Formations of a Summer Day

I’m writing into the sunrise on my deck with one eye scrunched shut to block that joyous morning light.  I have another half-hour of horizontal rays before the sun rises enough that the porch covering hampers the shine.  Mid-June in New England, I’m sitting outside on a cool morning.  No wind and no humidity.  Luscious.

Will came home from college in early May, so there are four Malcolms once again using the house as their base.  I try to keep farm hours: going to bed by ten and rising with the sun.  Bill maintains golfing hours: rising early if there is a tee time scheduled and arriving home after sunset—after the last ball drops.  Will is coaching gymnastics at his old gym this summer while going to physical therapy to help with a back injury brought on by flips and twists over the last twelve years or so.  Liam turned sixteen in January, and the evenings of his first couple of weeks of summer have been filled with driver’s ed via Zoom.

Formations of the these summer days take on strange shapes.  At 7:30 one morning, I found Liam, dressed in running clothes, fast asleep on the sofa with an empty hot cocoa mug resting near his hand.  He had been talking about running pre-dawn to avoid traffic and heat, but talk is talk.  When Liam woke up post-1 p.m., he confirmed that he had indeed gone out to run before the sun came up.  This morning I heard footsteps at 4:30 a.m., and when I came into the living room at 6:30 a.m., again he was asleep on the couch.  In running clothes.  He’s going to a running camp in the Berkshires in mid-August; I’m sure he’ll see early running days there as well.

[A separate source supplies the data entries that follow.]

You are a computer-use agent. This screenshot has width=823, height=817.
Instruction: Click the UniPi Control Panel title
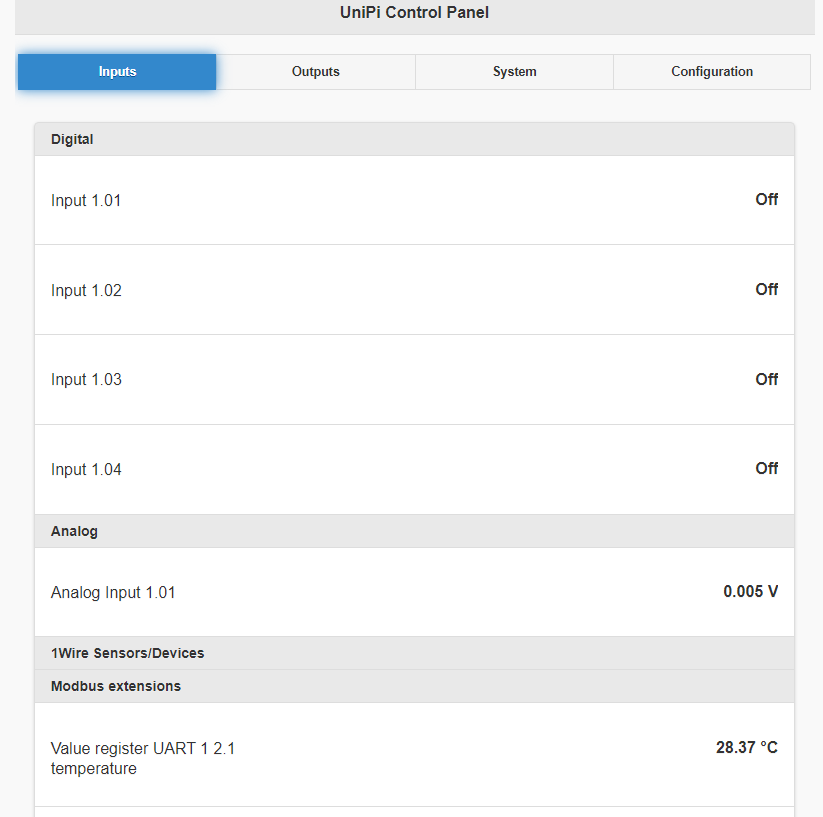414,13
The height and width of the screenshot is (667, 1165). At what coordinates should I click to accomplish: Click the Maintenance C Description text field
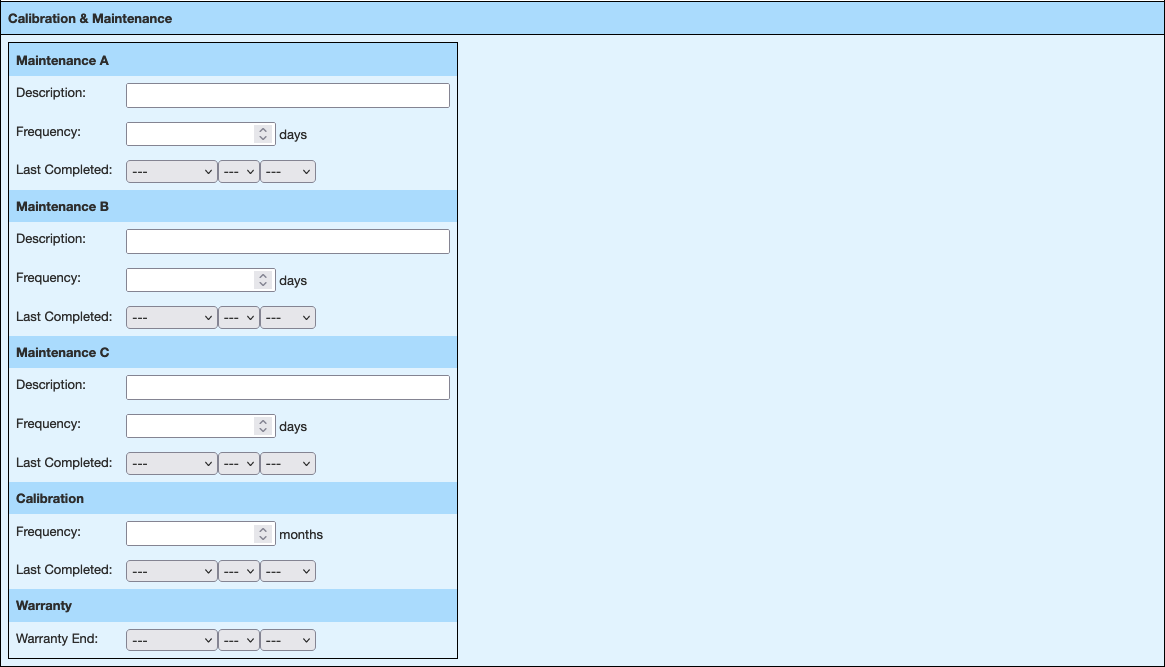click(287, 387)
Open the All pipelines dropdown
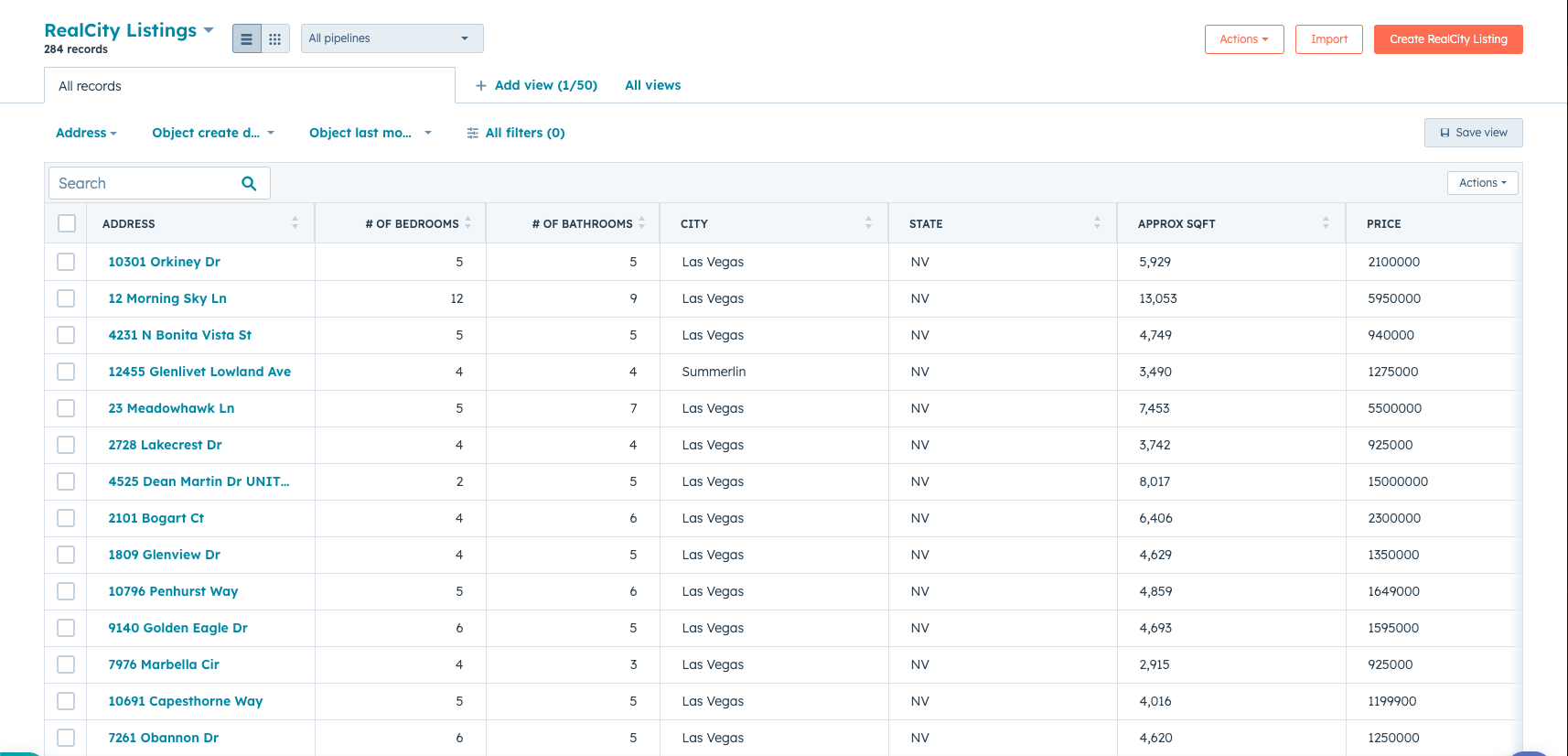The width and height of the screenshot is (1568, 756). 392,38
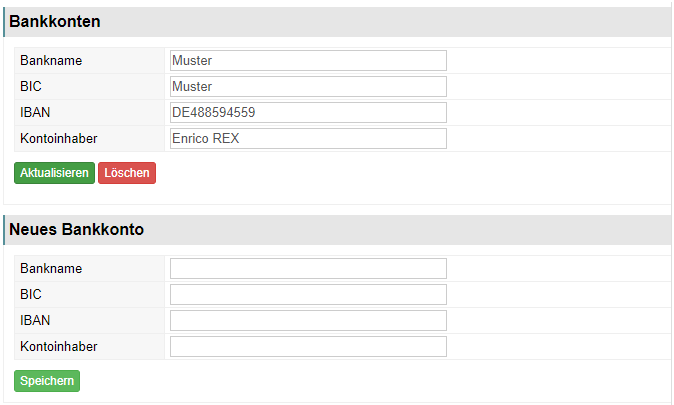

Will has an anchor set at our house, but like a sailboat needing plenty of area to swing with the swell of waves, he doesn’t hover over anchorage.  He’s eighteen and going into his sophomore year at Northeastern—and now living at home.  I only want a general idea of his roundabouts; I don’t need details.  Yesterday morning his car wasn’t home when I woke up.  Will makes occasional early journeys to Wingaersheek Beach to watch the sunrise, but he normally gives me a heads up.  From my bedroom I texted, “Wondering where you are this morning?”  As I heard the back door open, he texted back, “IHop. Buddy’s flight was cancelled. Drove him back to airport at 5 a.m.”  Not knowing the context of his overall evening-come-morning, I didn’t understand how these details pieced together, but the back door had opened and closed.  I would learn more when he arose post-3 p.m. in time to eat then go coach.

Having 16-and 18-year-olds with non-existent mornings makes that innate being-at-the-ready job called parenting feel like more of a part-time gig.  When Will and Liam happen to roost at the same time in the kitchen for 9 p.m. dinner, they now talk and laugh with one another as they eat.  When this happens, I mosey myself out of the room and check on the laundry, perhaps empty the lint trap.  I love each of them to their very core, but seeing and hearing them together like this, in their more-adult-than-child bodies, has sprung a new kind of love that I’m having a hard time trying to label.  And a harder time not dropping tears in appreciation.  I just want it to remain so, long after I’m gone.